We kicked off our three-part webinar series, Back to basics, focusing on urine drug testing. Our experts, Charlie Sullivan, director of collection services, and Mark Haworth, certifying scientist, discussed best practices for collections and laboratory processes that help to ensure an accurate urine drug test.
Six takeaways from our webinar:
Watch a recording of this webinar or other webinars presented by Quest Diagnostics.
Most common drug test
Urine drug testing is the most commonly used drug test specimen type because of its proven methodology and broad range of drug panels. It is the only specimen type used for regulated drug testing programs.

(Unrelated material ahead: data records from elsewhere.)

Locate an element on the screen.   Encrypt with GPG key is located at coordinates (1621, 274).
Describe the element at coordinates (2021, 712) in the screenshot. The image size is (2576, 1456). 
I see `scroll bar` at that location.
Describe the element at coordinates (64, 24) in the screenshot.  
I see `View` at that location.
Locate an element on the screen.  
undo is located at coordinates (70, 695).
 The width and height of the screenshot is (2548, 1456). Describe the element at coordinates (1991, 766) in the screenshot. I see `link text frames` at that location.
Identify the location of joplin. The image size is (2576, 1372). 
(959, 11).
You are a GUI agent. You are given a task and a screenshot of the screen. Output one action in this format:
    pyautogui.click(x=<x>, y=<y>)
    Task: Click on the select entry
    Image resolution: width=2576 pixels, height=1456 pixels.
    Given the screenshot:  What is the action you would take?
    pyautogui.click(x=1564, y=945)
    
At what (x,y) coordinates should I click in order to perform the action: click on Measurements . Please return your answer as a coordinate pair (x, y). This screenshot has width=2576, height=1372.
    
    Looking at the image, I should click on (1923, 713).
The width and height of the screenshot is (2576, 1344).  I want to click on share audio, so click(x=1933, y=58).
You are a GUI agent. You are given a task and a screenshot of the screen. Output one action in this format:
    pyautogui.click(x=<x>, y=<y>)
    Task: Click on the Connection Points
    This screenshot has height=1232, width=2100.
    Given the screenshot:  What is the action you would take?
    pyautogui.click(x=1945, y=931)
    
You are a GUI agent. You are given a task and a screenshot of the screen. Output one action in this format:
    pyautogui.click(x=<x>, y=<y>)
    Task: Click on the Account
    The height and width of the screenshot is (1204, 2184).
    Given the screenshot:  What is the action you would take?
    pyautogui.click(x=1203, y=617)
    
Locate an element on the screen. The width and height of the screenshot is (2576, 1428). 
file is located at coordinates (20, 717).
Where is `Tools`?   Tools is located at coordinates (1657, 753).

Urine drug test detection times
Urine drug tests detect drug use in the previous 24 to 72 hours. Drug detection in urine testing can vary depending on the drug, the amount ingested, and the donor’s metabolism.
Why drug test
Urine testing can be used for nearly every drug testing reason which includes pre-employment, random, periodic, return-to-duty, reasonable suspicion, and post-accident.
Cheating a drug test
Adulterating, substituting, and diluting a specimen are common ways that donors try to cheat a urine drug test. Specimen validity testing can help ensure the integrity of a urine test by measuring pH, creatinine, and specific gravity (when indicated) and identifying if these results are consistent with human urine. Common adulterants include items such as bleach, iodine, ammonia, nitrites, and chromates.
Drug test failure rate
Overall positivity in urine drug testing for the combined U.S. workforce has declined during the past 30 years which illustrates the effectiveness of drug testing to deter substance abuse among employers who drug test their applicants and employees. That said, overall positivity hit a 12-year high in 2017, according to the Quest Diagnostics Drug Testing Index (DTI). This jump indicates that employers should remain vigilant with their testing programs.
Urine drug test for marijuana
Marijuana positivity continued its five-year upward trajectory in urine testing. The latest DTI data showed that marijuana positivity increased 4% in the general U.S. workforce (2.5% in 2016 versus 2.6% in 2017) and nearly 8% in the safety-sensitive workforce (0.78% versus 0.84%).
In conclusion, urine testing, like all drug testing methodologies, helps to screen applicants and employees who use drugs. It is referred to as the “gold standard” of workplace drug testing for its capacity to test for a wide range of illicit and prescription drugs.